▶ _YOUR INSTRUCTIONS_: Look below. Copy each line that has "will" in it.

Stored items
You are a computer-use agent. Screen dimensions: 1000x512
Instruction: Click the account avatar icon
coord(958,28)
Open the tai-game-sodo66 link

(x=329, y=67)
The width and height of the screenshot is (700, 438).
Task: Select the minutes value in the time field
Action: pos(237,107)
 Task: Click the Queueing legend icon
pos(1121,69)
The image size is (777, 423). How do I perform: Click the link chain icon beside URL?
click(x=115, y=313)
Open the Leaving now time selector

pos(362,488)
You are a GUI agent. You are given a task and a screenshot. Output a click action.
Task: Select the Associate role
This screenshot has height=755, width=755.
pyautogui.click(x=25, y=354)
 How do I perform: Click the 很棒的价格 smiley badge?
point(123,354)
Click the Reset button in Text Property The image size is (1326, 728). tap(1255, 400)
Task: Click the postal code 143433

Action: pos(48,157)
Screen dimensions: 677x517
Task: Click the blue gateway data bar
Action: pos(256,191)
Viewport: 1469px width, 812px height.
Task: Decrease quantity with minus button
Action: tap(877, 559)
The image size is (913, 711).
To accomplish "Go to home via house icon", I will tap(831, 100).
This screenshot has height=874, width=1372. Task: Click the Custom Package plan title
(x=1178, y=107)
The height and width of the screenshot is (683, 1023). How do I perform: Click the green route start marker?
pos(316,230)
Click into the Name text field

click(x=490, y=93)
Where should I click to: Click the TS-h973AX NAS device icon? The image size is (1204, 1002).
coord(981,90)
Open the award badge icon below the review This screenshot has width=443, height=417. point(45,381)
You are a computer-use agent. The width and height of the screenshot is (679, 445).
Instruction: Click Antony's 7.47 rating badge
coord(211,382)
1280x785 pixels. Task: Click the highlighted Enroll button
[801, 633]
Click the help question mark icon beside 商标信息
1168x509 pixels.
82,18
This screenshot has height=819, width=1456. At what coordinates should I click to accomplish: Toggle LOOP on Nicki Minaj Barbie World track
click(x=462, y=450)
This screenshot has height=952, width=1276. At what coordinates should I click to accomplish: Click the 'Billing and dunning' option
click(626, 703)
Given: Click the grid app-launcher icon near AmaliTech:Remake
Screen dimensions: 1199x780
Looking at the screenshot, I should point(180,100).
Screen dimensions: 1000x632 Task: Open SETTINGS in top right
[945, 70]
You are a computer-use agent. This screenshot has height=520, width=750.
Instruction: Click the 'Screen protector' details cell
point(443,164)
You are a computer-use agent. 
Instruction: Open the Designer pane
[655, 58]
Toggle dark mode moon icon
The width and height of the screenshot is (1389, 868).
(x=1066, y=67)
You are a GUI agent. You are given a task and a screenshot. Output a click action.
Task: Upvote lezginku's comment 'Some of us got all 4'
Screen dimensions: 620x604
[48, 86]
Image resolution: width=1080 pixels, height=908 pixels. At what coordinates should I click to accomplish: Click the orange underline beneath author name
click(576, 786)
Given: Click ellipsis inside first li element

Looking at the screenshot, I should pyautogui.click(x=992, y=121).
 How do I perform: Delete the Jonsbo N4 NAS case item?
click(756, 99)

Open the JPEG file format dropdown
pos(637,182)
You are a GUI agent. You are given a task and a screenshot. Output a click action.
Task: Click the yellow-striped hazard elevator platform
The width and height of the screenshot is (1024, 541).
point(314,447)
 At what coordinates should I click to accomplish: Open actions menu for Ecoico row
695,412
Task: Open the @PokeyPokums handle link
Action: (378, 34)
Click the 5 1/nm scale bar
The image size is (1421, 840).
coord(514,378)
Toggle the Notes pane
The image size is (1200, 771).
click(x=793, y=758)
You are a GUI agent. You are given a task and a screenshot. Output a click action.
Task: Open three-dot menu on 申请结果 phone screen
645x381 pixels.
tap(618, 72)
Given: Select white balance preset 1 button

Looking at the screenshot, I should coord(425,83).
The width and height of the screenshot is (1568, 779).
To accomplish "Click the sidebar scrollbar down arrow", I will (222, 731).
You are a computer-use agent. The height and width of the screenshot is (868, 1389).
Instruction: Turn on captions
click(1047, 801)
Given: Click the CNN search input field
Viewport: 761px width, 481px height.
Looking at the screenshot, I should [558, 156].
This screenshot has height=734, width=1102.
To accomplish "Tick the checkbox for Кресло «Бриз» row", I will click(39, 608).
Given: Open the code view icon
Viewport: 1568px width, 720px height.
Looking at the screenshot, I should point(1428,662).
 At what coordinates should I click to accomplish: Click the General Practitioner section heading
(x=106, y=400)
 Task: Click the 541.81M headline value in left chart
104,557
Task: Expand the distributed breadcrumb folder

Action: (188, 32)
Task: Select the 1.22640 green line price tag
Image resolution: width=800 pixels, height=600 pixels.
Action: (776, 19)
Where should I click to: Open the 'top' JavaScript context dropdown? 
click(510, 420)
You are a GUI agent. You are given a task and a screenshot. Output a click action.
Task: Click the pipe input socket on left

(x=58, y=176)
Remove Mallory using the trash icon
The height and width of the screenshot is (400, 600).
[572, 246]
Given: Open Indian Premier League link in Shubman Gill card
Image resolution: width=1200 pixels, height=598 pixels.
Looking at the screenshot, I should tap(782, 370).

▶ _SOLUTION TO THIS PROBLEM_:
To accomplish "Go to home via house icon", I will tap(831, 100).
To accomplish "Click the sidebar scrollbar down arrow", I will (222, 731).
To accomplish "Tick the checkbox for Кресло «Бриз» row", I will click(39, 608).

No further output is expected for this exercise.